WHAT THE TASK ASKS
Starting at the line containing "Click string icon beside 'bye bye~' row" and ending at the line containing "Looking at the", convert those lines into a Markdown table with the columns No. and Entry. Number each row and leave out blank lines.

MATERIAL
□ □ □ □ □

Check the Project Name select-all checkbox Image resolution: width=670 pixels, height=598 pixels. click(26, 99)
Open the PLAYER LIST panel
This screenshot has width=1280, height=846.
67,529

□ □ □ □ □

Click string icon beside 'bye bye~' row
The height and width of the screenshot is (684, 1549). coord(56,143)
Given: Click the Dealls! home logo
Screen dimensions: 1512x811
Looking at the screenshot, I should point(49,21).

□ □ □ □ □

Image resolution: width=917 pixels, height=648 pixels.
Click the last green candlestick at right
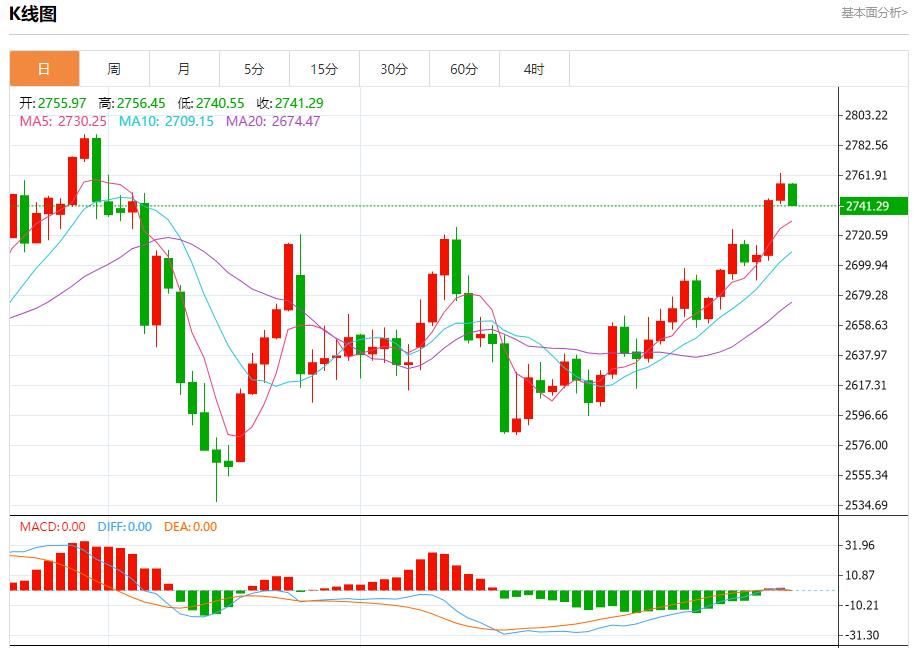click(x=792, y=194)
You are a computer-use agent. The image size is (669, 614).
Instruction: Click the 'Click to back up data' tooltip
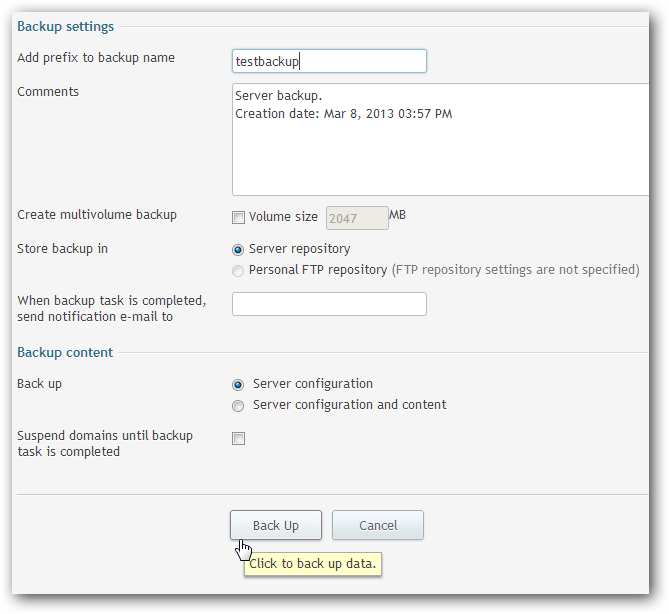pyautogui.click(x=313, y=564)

□ □ □ □ □

FULL ANSWER
| No. | Entry |
|---|---|
| 1 | Click string icon beside 'bye bye~' row |
| 2 | The height and width of the screenshot is (684, 1549). coord(56,143) |
| 3 | Given: Click the Dealls! home logo |
| 4 | Screen dimensions: 1512x811 |
| 5 | Looking at the screenshot, I should point(49,21). |